Ali gave an historic perspective on the Amazon and the issues facing the ecosystems and people living within them. His centre is working with numerous communities along the central Amazon River region and our boat journey took us to spend 3 days based at one of these outposts and explore some of the nearby village projects.

The key areas of focus with the village projects are health and appropriate livelihood. One of the greatest financial burdens for river communities is paying for medication for disease, and 40% of disease is directly related to water-borne illnesses arising from e-coli contamination from human waste. The frontline defence for addressing these issues is installing rainwater collection tanks for drinking water and dry composting toilets to isolate human waste from ground, surface and river water supplies. Women’s programs focus on improving nutrition by increasing the range of vegetables grown for domestic consumption and establishing herb gardens as living apothecaries in the villages, together with providing training in their use and application.

Villager harvesting honey from an Amazonian stingless bee hive
Villager harvesting honey from an Amazonian stingless bee hive

The most successful micro-enterprise development has been the beekeeping program. The native stingless bees bring high returns for low capital establishment costs and low work input. The honey is particularly highly prised for medicinal purposes and a small village enterprise of several dozen little hives can produce up to 100 kg of valuable honey annually, earning more than any other crop. The small beehives stand on permanent poles dotted under the fruit trees and food forests surrounding the village. A cooperative of village beekeepers manages collective marketing.

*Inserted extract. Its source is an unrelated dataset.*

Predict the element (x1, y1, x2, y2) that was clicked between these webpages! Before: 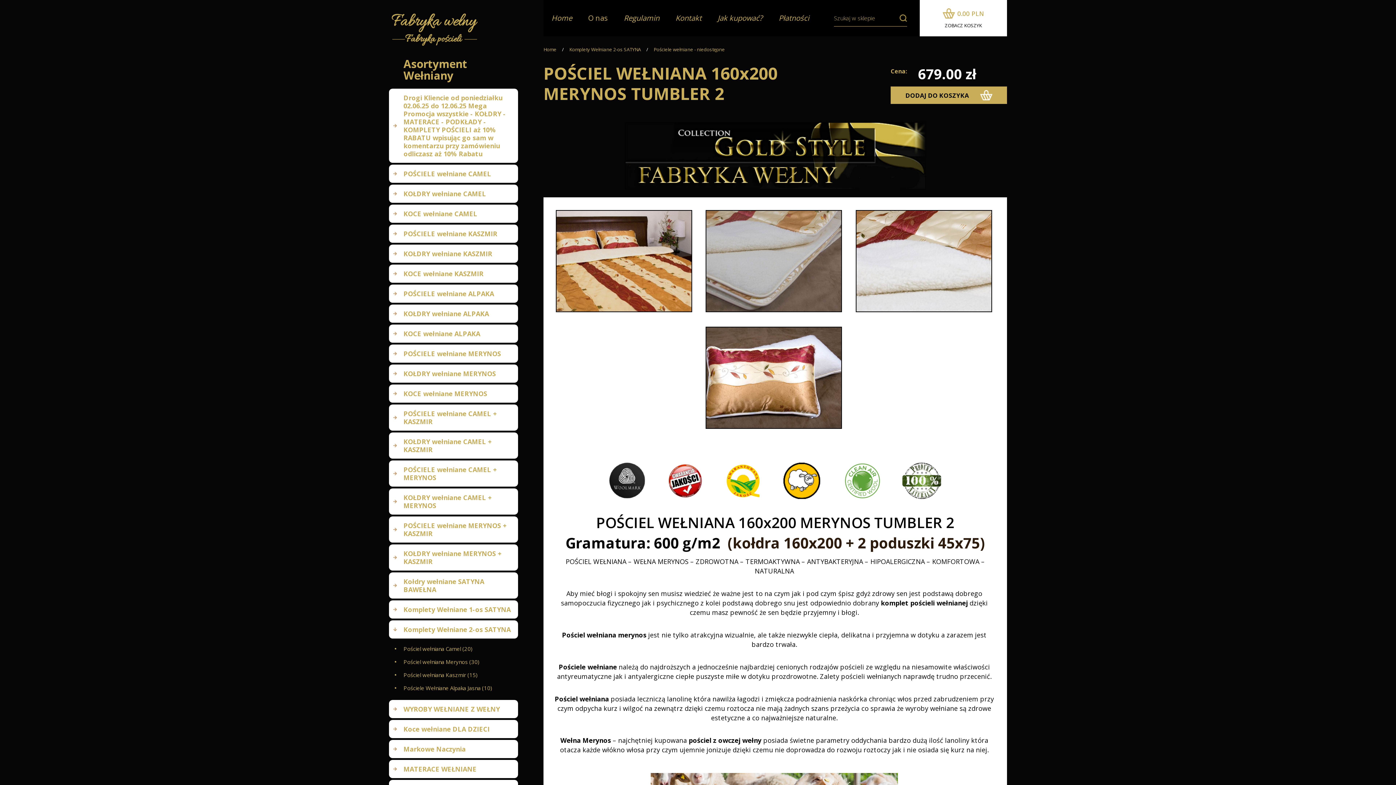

The benefits of honey production as a high-value enterprise is a key strategy to reduce the need (or temptation) to clear land for cattle grazing, and as an activity compatible with maintaining native tree and perennial plant production systems for both subsistence and small commercial crops. Improving small livestock production for protein foods is another important focus of the village programs, mainly with poultry and pigs integrated with food forest production, and eventually the introduction of aquaculture ponds.

The awe inspired by travelling a short section of the Amazon is something words cannot convey, and the experience of a tropical sunset and full moon rising over it’s expansive waters is a memory imprinted in my consciousness for life.